For the girls however, their earnings are nothing to write home about compared to their daily occupational hazards. Prossy says that on a "good" day, she sleeps with five men and earns about Shs30,000.
On a "bad" day, Prossy says, she gets about two clients and takes home only Shs10,000.
Their charges per session are a measly Shs2,000-Shs10,000 depending on the clients - who range from boda boda cyclists, special hire drivers to video hall operators. Sometimes, the clients even ask for unprotected sex for a slightly higher fee.
Yet not all the money ends up in their purses. For young girls like Prossy who operate in bars, they have to pay a daily fee of Shs1,000 to the bar owners - including on days when they fail to get any customers.

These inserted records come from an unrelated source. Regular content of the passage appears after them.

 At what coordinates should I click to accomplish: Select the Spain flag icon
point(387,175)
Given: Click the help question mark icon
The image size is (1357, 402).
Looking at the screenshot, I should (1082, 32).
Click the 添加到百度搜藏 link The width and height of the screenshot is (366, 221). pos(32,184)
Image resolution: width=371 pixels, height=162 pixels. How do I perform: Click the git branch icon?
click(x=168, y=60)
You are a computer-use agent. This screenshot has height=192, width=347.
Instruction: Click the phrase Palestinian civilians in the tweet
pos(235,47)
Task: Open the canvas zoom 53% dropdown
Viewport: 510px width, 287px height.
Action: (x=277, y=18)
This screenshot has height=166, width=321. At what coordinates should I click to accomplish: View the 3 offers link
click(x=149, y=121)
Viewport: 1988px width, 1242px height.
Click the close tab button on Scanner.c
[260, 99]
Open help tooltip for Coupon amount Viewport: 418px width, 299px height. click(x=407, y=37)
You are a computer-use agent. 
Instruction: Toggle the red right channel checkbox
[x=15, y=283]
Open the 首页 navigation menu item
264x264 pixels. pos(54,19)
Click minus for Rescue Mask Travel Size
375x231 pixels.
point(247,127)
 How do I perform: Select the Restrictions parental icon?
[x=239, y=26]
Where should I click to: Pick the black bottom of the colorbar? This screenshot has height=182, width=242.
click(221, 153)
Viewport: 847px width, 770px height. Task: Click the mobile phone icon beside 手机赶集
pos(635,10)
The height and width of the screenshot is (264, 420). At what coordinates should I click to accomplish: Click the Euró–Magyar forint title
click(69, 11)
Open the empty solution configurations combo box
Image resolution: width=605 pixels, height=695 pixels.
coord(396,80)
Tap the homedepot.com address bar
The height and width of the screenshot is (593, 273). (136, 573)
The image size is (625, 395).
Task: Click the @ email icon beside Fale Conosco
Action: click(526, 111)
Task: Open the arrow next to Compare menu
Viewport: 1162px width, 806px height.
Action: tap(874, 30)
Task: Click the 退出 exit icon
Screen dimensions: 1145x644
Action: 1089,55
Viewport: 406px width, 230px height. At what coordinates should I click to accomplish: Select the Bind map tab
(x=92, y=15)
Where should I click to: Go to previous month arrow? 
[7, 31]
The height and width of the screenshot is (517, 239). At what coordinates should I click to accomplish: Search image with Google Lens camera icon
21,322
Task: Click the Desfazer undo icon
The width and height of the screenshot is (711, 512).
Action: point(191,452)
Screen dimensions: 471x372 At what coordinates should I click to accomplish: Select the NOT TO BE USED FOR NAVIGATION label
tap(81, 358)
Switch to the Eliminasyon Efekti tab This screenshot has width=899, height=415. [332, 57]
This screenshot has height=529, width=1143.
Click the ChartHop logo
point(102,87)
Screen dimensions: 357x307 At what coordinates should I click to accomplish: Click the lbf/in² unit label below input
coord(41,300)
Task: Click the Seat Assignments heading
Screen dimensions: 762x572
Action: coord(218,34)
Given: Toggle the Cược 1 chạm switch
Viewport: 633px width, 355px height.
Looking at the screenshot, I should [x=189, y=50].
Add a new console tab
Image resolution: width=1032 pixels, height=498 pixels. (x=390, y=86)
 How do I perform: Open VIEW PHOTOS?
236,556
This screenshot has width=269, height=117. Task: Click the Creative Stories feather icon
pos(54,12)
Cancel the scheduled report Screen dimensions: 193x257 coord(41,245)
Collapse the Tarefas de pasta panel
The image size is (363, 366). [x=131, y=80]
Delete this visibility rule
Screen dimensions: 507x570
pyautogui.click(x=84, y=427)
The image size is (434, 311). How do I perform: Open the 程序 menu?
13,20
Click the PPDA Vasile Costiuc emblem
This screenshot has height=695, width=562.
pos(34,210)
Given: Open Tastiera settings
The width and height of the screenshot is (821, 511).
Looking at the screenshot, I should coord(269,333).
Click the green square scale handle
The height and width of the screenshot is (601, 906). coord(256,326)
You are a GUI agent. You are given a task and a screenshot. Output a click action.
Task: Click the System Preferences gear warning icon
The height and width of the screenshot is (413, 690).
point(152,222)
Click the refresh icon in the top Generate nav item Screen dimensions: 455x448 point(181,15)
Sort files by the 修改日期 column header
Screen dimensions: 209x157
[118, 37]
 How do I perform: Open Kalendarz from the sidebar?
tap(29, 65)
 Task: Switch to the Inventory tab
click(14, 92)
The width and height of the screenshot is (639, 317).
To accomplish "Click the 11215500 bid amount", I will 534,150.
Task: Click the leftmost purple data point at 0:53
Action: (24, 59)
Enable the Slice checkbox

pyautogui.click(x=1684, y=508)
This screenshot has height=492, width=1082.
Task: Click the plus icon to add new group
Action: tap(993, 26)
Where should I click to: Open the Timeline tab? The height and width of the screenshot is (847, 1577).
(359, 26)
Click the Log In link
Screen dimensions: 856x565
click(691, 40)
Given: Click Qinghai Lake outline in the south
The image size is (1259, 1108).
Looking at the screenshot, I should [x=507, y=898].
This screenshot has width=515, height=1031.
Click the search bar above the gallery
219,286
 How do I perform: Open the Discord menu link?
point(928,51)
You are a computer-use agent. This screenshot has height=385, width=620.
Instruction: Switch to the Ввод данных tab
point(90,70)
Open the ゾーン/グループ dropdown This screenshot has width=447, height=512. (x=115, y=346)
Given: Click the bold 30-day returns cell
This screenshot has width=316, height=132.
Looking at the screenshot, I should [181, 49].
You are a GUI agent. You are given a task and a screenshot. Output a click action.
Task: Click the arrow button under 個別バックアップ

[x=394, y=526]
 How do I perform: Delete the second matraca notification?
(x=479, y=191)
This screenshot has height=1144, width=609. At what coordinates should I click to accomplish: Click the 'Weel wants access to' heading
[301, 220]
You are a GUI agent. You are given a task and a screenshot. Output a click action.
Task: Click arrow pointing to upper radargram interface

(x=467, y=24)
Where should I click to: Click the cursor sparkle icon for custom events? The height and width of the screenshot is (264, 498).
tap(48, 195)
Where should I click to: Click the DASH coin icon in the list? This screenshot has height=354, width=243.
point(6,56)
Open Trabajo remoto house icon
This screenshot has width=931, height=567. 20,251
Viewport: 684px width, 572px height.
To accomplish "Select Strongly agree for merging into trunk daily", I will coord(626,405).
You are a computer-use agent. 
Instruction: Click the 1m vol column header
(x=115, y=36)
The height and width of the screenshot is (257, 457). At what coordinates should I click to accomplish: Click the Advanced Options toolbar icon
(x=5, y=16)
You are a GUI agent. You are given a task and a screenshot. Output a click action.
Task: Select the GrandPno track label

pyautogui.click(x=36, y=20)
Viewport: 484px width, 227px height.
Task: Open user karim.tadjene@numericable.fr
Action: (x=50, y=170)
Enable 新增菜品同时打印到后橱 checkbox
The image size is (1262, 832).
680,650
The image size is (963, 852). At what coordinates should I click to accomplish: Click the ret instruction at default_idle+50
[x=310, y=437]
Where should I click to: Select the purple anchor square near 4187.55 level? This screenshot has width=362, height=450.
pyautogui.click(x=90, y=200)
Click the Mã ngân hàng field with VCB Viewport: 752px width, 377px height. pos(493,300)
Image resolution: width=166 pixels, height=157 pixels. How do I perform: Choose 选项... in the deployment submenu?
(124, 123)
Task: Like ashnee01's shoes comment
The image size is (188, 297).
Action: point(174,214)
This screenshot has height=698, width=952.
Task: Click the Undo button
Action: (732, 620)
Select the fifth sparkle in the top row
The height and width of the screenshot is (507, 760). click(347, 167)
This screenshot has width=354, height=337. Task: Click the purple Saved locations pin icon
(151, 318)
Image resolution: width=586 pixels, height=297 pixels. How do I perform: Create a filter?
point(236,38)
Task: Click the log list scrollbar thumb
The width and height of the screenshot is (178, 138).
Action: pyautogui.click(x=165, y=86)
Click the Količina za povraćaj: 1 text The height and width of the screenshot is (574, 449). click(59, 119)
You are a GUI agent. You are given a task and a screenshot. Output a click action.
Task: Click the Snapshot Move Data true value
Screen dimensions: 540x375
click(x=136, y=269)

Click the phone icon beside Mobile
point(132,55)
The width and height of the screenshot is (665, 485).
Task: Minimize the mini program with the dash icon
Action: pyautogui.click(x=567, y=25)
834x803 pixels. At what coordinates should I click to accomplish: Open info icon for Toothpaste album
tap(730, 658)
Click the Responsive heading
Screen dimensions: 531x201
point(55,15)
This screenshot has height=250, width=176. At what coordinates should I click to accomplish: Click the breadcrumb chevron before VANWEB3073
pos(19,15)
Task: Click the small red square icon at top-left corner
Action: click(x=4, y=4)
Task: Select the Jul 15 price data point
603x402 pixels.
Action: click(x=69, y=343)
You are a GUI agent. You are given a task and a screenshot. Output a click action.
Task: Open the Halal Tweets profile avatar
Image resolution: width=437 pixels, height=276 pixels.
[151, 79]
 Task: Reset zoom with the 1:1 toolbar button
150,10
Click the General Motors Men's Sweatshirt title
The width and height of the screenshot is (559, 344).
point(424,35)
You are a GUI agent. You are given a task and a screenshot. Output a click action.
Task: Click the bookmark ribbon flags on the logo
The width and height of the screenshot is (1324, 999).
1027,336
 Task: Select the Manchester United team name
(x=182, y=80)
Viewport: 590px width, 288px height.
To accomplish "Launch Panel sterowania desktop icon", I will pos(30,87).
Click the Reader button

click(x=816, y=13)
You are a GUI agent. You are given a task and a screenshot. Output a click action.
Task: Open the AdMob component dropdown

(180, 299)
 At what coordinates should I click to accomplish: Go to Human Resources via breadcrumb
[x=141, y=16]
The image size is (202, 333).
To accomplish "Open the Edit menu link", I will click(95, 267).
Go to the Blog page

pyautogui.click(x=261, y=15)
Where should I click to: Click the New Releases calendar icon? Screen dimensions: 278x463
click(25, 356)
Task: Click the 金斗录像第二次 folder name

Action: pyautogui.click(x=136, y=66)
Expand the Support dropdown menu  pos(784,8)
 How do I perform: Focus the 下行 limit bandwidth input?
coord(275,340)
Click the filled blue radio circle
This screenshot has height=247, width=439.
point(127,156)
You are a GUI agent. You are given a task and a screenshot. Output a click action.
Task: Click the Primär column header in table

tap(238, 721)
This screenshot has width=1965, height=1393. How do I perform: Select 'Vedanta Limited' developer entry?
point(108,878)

"Most of the venues belong to the women whom we call sengas (aunts).
They operate small bars and some of them have turned part of their residential houses into lodges," explained Esther, another prostitute who admits she is yet to clock 18 years.
"Our clients usually pay for the lodges and we pay the sengas who manage the places where we normally stage ourselves". Sometimes the sengas return the favour by connecting the young girls to clients who come to their bars asking for prostitutes, as Esther explained: "If they (sengas) get male clients at their bars who have some money, they ring us to come and make money and give them a commission."
But money can never really compensate for the many troubles that these young girls face, the most deadly of which is the threat of the HIV virus. A recent study done by RHU in Kampala, for instance indicates that the HIV prevalence rate among sex workers was as high as 47.2 per cent compared to the national rate of 6.7 per cent.
For girls like Prossy and Esther however, the struggle to survive means that statistics like that - grim as they are - do not really count much in their little world of child prostitution.